## PROVIDED RECORDS
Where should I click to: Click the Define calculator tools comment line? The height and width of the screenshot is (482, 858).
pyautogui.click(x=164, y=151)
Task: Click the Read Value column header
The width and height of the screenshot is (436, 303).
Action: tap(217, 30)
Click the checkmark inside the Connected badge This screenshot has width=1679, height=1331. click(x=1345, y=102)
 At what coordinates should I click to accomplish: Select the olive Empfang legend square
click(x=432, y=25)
* * *
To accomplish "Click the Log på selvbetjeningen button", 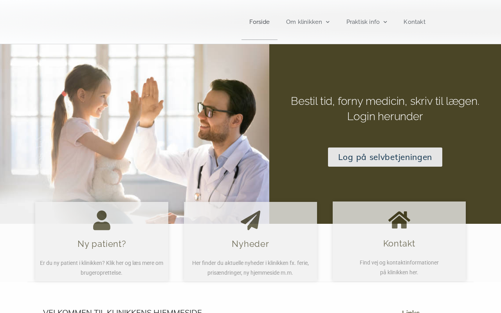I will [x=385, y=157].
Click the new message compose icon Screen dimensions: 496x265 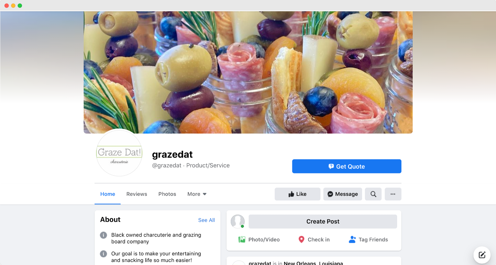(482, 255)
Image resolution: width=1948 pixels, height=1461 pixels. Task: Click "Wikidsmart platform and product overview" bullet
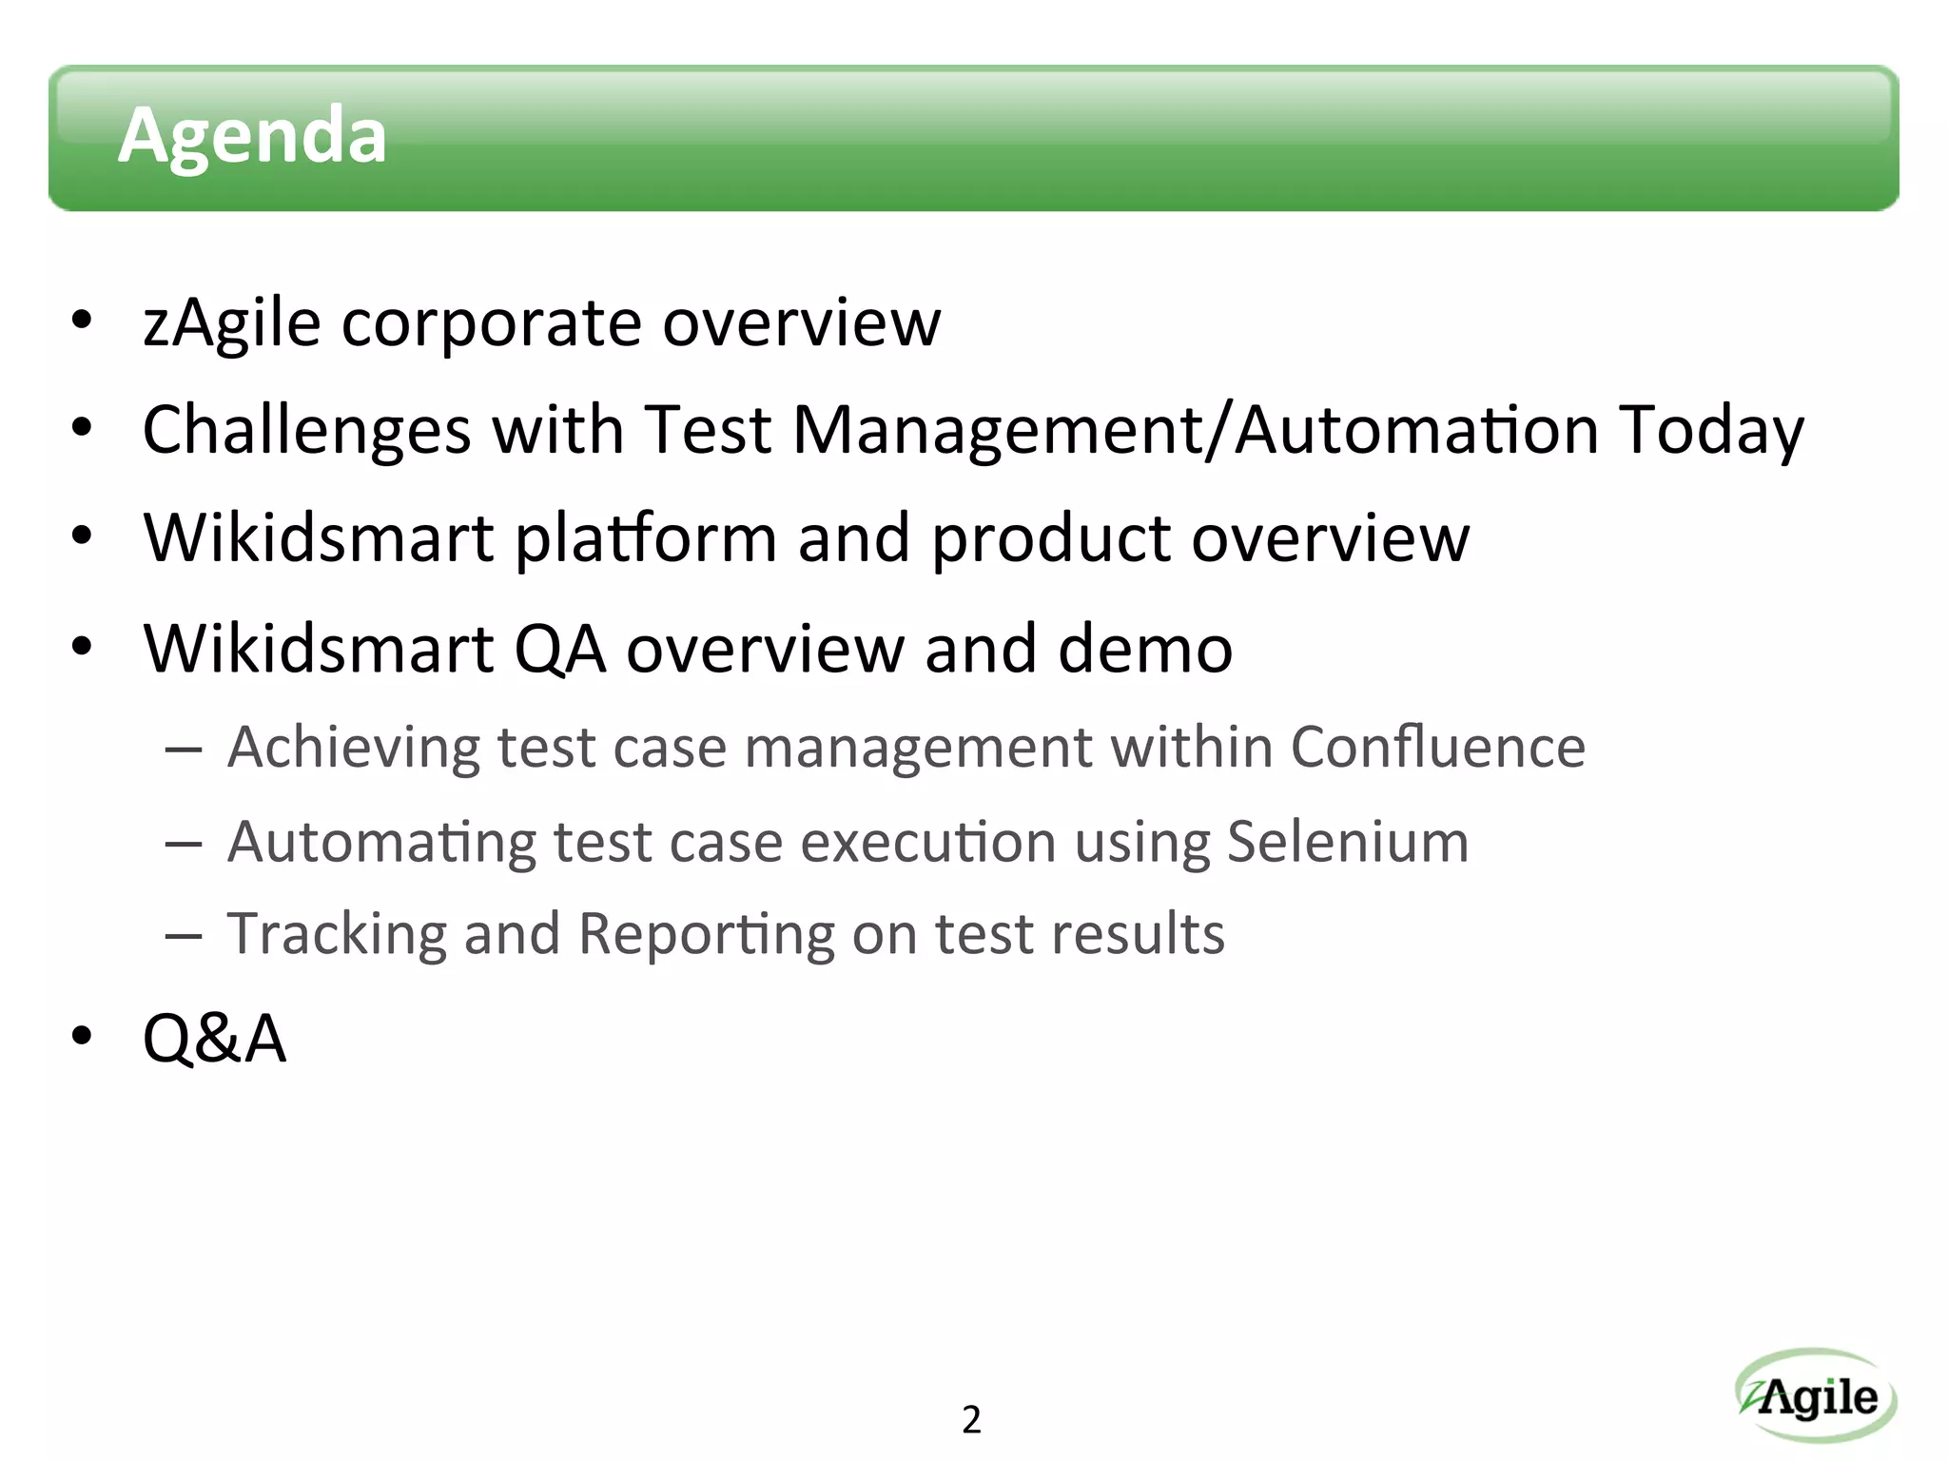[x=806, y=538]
==
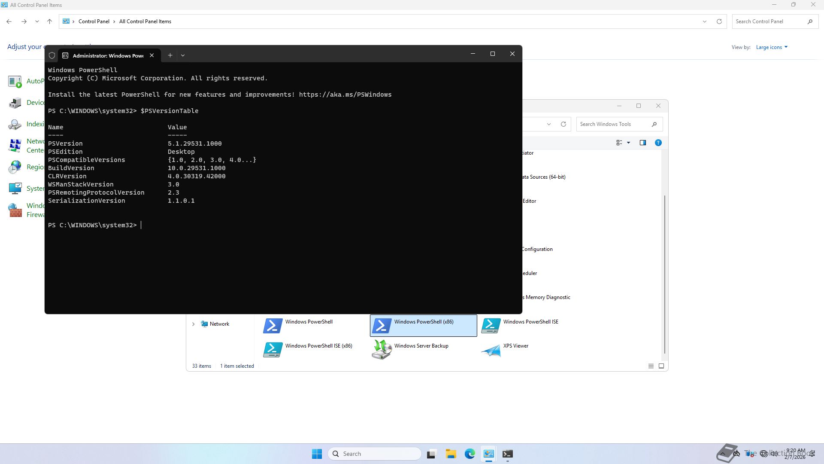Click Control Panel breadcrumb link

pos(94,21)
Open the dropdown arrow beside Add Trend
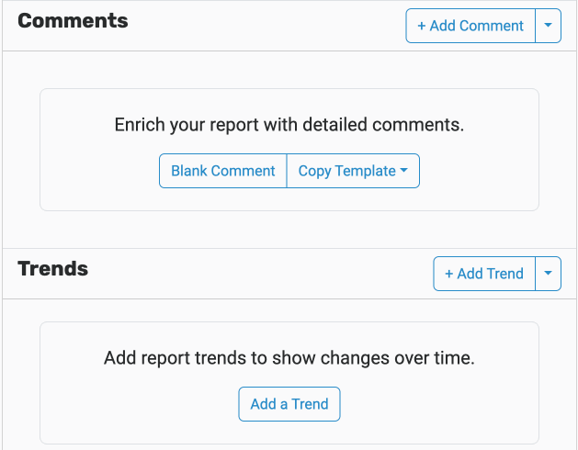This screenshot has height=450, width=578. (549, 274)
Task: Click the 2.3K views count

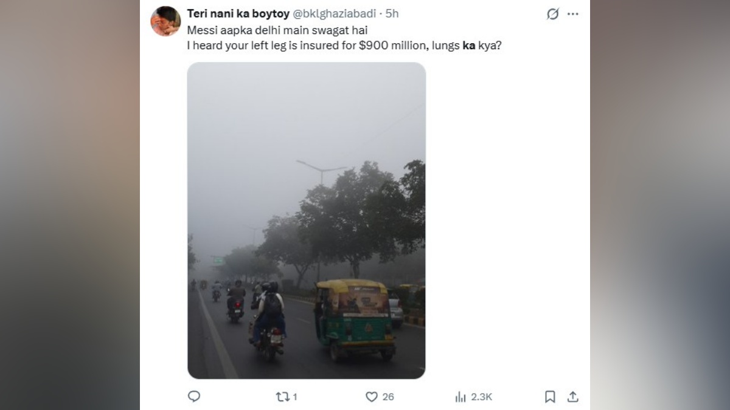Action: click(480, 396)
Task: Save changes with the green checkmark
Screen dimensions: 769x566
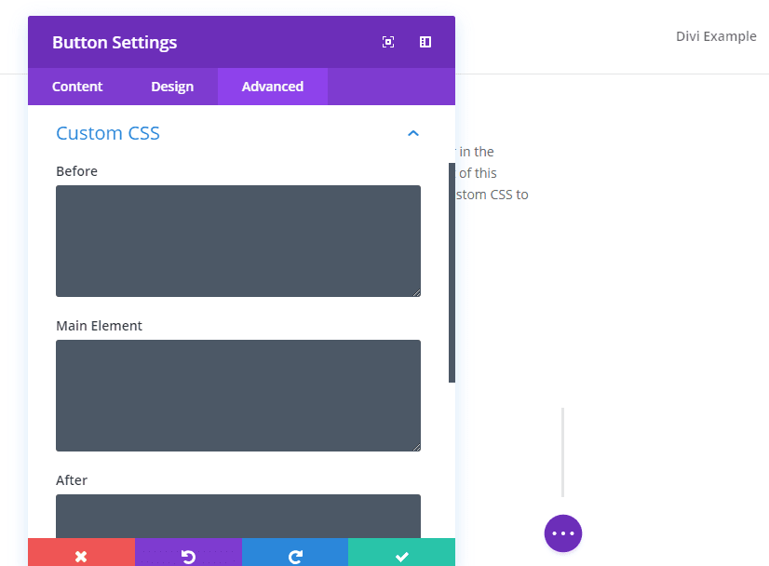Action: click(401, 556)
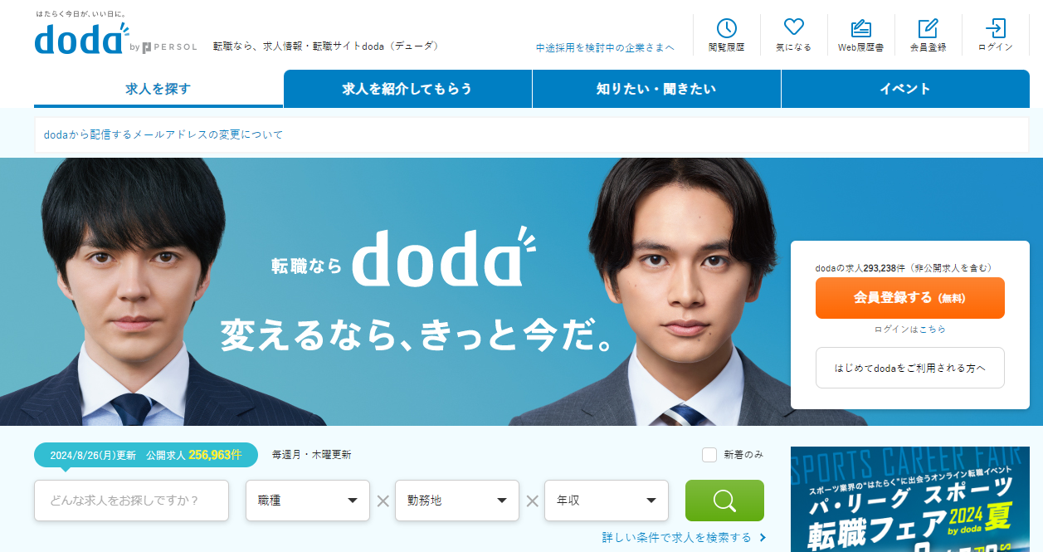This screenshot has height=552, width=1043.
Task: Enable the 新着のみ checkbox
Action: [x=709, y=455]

## TASK TO CARRY OUT
Can you rewrite the entries between the lines holding "Click the checkmark" and "click(x=432, y=25)", inclusive, with the requests left unchanged and every click coordinate in the answers multiplied by 0.2 and rounded to a whole number, halves rounded up? Give only those lines.

## OUTPUT FOR THIS EXERCISE
Click the checkmark inside the Connected badge This screenshot has width=1679, height=1331. click(x=269, y=20)
 At what coordinates should I click to accomplish: Select the olive Empfang legend square
click(x=86, y=5)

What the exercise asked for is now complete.